How to complete this task → Total the lines of the listing below that hold the word "card". Output nothing except that number.

Material supplied →
§ §

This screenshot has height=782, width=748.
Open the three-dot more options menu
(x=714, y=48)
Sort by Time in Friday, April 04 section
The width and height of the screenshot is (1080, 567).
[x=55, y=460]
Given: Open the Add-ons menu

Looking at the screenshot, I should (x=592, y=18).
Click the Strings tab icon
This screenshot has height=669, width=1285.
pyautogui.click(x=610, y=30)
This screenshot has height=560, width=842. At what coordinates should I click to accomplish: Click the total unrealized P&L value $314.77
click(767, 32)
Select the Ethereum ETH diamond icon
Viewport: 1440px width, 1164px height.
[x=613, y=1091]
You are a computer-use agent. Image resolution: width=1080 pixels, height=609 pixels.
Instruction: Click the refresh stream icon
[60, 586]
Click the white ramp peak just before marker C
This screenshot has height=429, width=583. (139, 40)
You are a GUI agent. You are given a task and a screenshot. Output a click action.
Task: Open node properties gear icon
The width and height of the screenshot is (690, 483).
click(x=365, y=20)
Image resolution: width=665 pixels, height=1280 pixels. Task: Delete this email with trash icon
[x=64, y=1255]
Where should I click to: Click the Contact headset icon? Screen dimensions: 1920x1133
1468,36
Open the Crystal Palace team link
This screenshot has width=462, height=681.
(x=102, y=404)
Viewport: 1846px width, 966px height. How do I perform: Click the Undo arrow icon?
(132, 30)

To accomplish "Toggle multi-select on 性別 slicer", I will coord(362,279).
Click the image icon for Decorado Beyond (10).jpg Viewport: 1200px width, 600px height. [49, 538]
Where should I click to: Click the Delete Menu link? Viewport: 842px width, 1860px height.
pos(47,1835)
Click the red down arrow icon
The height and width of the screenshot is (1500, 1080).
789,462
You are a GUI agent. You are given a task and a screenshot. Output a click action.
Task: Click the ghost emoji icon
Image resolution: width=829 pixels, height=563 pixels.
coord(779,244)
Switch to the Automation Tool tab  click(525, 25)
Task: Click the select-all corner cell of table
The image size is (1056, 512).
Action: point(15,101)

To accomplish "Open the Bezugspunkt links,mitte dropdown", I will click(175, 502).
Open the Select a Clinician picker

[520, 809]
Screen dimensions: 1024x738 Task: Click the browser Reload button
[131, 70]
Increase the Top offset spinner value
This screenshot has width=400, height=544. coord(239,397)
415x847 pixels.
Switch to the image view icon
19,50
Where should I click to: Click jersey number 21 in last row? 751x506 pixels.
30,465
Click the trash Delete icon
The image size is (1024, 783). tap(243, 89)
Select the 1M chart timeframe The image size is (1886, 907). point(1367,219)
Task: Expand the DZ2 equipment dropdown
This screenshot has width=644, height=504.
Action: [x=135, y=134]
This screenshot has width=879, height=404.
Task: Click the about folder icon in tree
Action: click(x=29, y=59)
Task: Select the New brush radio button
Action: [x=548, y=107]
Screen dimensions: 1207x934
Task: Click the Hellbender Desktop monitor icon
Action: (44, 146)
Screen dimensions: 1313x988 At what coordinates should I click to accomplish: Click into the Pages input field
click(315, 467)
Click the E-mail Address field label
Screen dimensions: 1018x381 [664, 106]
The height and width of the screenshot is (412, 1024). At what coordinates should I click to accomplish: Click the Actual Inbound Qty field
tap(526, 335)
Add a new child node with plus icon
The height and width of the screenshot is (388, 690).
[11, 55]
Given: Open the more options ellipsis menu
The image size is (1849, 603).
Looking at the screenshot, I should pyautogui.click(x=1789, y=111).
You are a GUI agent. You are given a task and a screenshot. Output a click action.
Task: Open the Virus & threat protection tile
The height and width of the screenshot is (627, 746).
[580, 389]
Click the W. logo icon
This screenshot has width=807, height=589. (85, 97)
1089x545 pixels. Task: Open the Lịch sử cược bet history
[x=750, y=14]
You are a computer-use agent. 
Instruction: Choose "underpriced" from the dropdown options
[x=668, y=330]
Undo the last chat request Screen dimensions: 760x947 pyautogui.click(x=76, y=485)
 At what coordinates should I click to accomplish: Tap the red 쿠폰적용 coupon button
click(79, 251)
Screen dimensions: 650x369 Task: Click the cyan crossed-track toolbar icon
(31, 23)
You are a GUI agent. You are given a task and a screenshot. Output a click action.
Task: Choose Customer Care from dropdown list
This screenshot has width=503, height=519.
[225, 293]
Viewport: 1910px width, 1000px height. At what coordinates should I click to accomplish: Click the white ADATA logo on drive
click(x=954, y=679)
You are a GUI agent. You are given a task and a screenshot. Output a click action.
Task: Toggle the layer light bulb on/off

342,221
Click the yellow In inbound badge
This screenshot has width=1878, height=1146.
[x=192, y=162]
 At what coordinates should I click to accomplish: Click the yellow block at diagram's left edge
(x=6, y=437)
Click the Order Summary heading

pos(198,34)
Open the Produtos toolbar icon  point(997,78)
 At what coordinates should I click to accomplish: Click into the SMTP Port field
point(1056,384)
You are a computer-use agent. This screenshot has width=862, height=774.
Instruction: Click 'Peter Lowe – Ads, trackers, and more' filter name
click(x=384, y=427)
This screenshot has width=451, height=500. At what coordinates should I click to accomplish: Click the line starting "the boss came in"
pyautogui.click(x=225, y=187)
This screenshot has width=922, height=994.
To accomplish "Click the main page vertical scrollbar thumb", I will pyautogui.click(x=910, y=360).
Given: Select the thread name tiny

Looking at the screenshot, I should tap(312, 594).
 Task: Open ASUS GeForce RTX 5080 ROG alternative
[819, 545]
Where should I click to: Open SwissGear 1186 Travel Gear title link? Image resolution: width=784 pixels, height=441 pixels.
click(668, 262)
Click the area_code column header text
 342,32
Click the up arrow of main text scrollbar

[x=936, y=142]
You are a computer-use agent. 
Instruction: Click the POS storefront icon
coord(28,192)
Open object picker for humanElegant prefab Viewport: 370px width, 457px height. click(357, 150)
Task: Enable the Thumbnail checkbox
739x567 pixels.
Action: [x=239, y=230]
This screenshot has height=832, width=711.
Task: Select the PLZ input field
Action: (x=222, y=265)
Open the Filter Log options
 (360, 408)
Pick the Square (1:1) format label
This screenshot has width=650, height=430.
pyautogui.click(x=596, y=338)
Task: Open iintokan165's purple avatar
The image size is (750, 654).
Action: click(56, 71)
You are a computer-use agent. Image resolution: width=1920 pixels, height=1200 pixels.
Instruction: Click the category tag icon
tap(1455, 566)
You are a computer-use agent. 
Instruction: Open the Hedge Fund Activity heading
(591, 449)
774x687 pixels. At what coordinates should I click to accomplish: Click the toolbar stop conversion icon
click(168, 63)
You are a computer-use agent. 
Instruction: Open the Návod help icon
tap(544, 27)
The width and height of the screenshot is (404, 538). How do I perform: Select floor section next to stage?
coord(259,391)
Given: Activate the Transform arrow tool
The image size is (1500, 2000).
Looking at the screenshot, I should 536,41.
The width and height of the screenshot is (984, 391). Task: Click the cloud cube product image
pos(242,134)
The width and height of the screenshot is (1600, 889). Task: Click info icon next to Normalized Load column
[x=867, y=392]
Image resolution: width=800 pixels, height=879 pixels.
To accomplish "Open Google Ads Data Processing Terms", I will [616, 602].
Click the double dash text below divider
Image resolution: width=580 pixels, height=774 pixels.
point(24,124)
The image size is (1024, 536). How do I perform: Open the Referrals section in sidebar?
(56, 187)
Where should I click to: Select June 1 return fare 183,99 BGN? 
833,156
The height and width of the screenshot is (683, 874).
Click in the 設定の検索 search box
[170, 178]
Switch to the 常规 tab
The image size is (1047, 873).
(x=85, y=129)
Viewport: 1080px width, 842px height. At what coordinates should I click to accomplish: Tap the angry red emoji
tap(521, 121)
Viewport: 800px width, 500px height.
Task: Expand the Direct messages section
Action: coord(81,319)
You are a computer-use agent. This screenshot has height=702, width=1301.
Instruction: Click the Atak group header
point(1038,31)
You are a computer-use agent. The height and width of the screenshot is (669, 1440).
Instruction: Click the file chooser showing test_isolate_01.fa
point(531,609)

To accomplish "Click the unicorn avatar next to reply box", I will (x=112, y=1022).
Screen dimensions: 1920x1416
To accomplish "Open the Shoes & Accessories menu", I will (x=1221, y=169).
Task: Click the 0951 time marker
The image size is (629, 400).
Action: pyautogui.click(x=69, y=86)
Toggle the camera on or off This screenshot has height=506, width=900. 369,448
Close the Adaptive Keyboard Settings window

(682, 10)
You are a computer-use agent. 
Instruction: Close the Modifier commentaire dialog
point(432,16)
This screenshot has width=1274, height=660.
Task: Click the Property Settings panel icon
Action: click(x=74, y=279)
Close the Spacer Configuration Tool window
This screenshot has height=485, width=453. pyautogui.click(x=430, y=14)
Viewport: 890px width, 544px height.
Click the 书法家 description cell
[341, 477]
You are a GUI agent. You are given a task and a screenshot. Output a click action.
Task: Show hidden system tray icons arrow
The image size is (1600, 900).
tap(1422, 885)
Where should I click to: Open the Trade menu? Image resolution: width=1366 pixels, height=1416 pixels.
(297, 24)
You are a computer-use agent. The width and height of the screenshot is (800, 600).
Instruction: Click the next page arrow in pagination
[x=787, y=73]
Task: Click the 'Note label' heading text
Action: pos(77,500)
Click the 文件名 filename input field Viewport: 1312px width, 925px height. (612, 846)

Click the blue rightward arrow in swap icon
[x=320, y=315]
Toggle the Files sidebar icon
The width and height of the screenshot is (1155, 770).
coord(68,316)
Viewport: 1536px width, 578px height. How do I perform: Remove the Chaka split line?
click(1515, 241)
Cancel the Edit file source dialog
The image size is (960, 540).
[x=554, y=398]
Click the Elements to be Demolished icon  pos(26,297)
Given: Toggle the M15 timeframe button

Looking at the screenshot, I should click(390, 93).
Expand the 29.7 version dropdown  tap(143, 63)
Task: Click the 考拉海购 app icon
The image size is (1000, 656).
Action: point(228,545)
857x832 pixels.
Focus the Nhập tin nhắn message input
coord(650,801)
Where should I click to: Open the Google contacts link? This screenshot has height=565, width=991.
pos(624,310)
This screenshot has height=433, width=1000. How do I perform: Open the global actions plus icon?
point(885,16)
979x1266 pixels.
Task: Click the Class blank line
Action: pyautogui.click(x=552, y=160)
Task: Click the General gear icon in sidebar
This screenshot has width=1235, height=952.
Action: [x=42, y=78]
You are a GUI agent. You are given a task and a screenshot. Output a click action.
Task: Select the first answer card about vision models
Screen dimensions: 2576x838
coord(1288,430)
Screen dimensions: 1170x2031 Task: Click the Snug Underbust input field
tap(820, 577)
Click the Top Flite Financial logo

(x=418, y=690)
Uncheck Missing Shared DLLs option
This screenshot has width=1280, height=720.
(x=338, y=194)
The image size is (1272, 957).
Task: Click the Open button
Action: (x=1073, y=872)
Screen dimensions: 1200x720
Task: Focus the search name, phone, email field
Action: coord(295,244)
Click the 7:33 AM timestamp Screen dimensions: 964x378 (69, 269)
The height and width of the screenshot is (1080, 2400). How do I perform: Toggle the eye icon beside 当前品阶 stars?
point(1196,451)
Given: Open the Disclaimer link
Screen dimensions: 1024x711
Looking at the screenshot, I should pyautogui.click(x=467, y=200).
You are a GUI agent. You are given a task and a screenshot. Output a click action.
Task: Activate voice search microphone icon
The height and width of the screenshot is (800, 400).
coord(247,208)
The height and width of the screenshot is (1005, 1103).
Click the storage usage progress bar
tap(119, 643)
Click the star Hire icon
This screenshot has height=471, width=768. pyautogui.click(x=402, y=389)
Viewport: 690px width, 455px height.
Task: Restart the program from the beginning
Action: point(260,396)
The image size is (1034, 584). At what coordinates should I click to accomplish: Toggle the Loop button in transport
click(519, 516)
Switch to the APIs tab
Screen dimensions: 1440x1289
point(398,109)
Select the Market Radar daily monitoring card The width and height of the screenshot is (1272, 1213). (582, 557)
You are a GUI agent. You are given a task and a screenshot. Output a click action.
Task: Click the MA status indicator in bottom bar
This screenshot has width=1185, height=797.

§ §

Solution to this task → 2